The Heraklion (Iraklio) Museum
This Museum is unique in the world in that it contains a concentration of almost all the discoveries which have been made on Minoan civilization. The exhibits are classified into the following main categories:

Ceramics. Vases belonging to the Vasiliki style, the multicolor vases from the Kamares Caves, the vases of plant and marine style and those of the palace style are especially notable.
Stoneware. Mainly vases made of marble or semi-precious and precious stones. Those which come from the sacred treasuries of the palaces at Knossos and Zakros are outstanding. A special category is formed by the stone utensils used in religious ritual which carry various representations in relief.Seal stones.These have been usually carved out of semiprecious stones.
Miniature sculpture. Clay figurines.and others made of stone or precious materials.
Goldsmith's work and ornaments in general.
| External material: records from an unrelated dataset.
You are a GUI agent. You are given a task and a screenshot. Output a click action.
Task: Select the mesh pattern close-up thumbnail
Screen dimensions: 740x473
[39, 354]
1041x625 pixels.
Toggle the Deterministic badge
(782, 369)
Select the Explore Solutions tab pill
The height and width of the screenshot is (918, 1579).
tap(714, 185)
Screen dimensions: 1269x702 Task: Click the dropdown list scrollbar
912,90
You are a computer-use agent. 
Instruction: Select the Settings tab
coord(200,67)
Metalwork. Household utensils, tools, weapons and ceremonial axes.
Frescoes from the large and the small palaces, villas of the wealthy classes and mansions. Mural paintings combined with reliefs form a category of their own.
Sarcophagi. The one from Aghia Triada, made of stone, is unique.
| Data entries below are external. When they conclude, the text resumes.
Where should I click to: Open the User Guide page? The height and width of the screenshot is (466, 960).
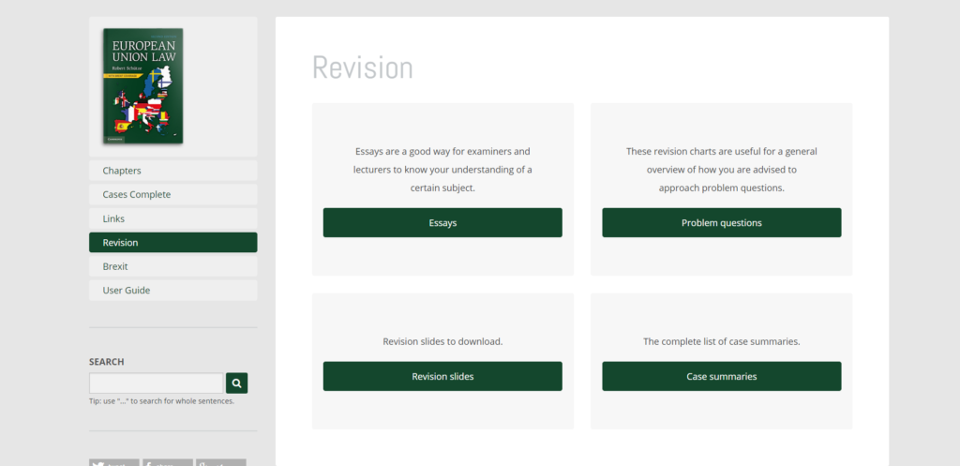tap(173, 291)
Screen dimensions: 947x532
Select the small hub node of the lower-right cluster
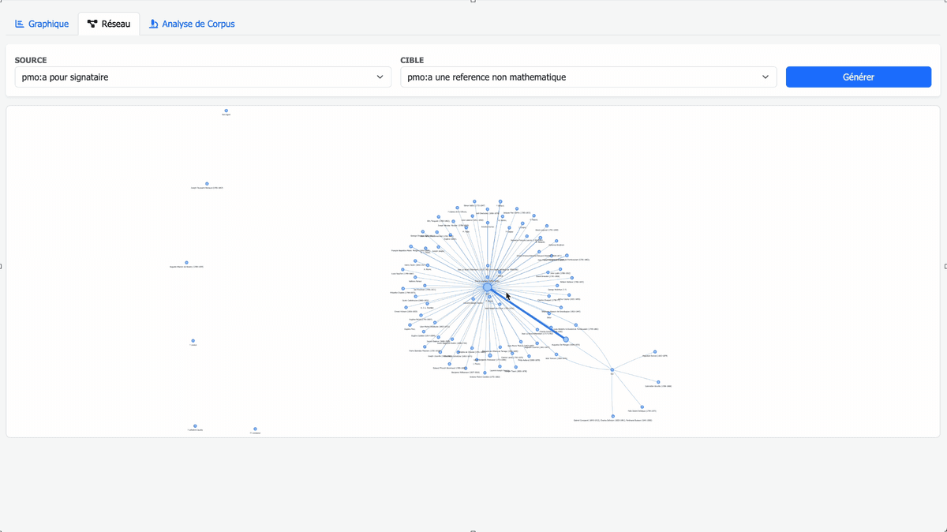click(x=612, y=369)
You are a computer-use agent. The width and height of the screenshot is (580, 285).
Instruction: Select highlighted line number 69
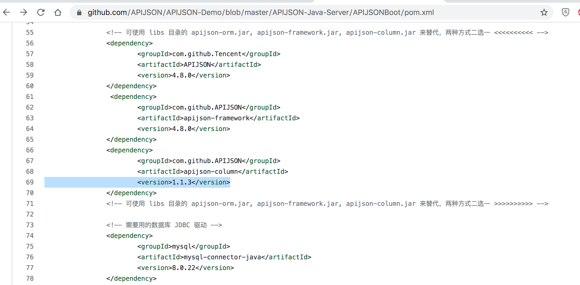30,182
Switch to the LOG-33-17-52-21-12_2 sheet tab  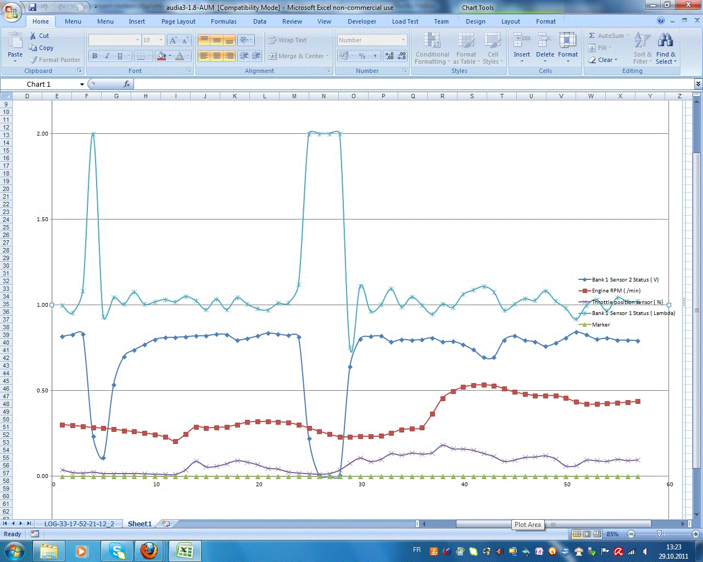point(79,524)
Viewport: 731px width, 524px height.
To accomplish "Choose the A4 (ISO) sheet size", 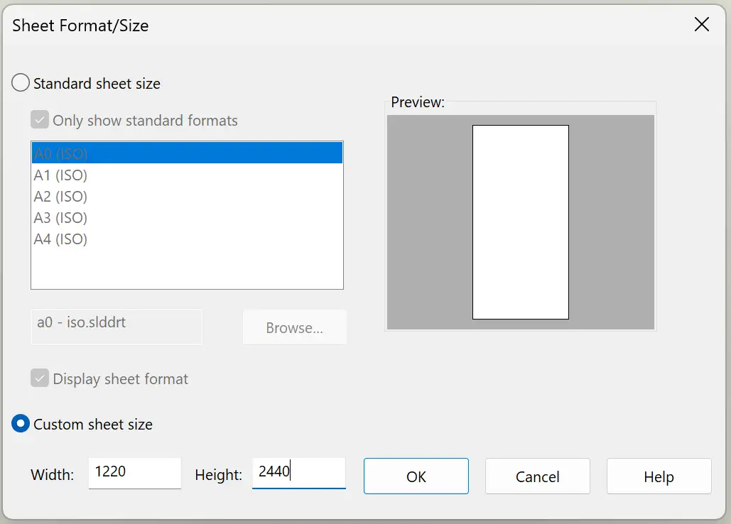I will (61, 239).
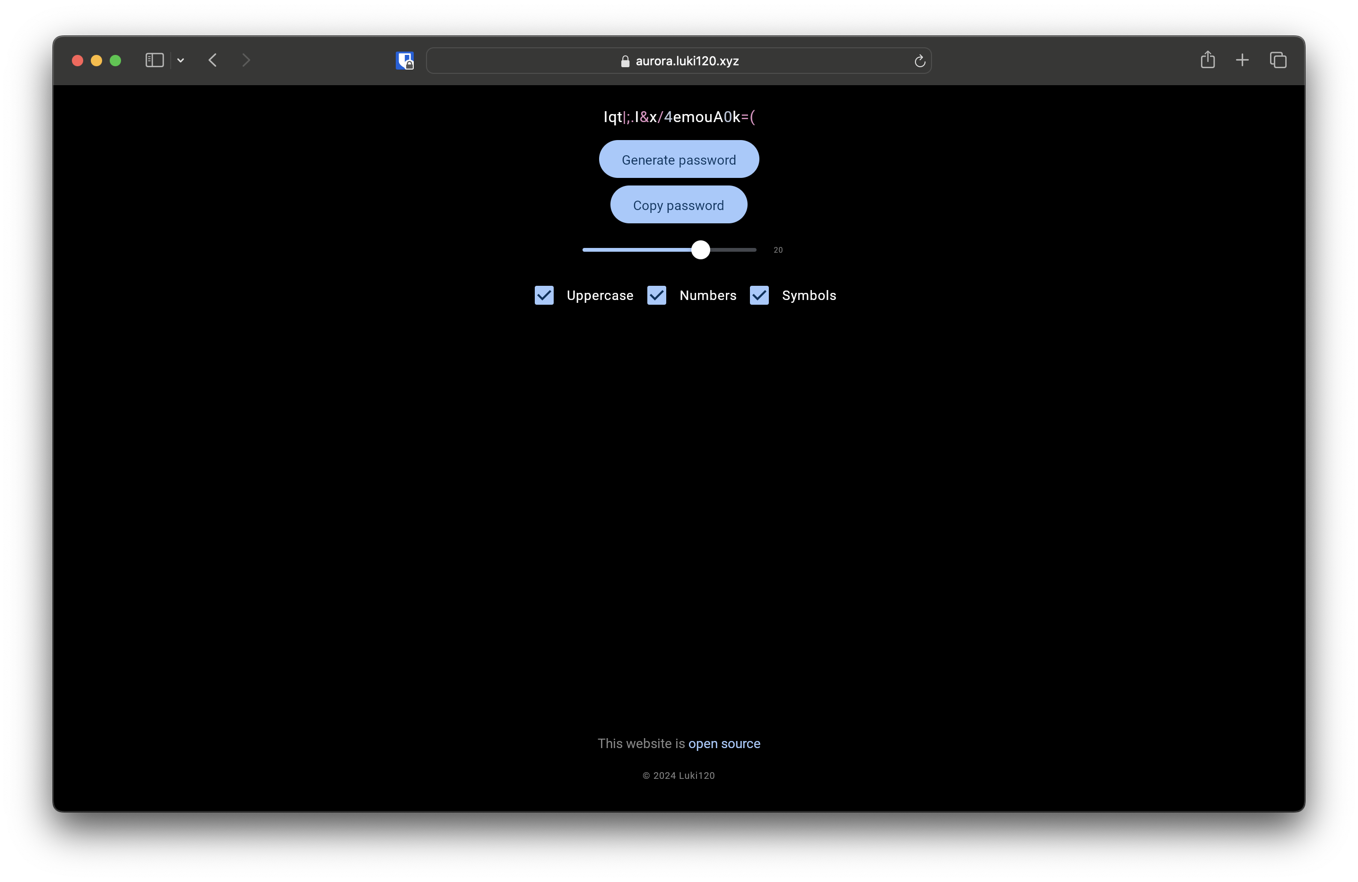Click the share icon in toolbar
This screenshot has height=882, width=1358.
pos(1207,59)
A small section of the Museum has been given over to the finds which cover Greek civilization up to Early Christian times.

Other Archaeological Sites which can be visited are:
The Archaeological Sites at Gortis, Tilissos, Malia, Gournia, Aghia Triada, Arhanes, Lissos, Zakros, Late, the Archaeological collection at lerapetra, the church of Panaghia Keras Kritsas Merambellou, the Psychrou Cave-Dictaio Cave.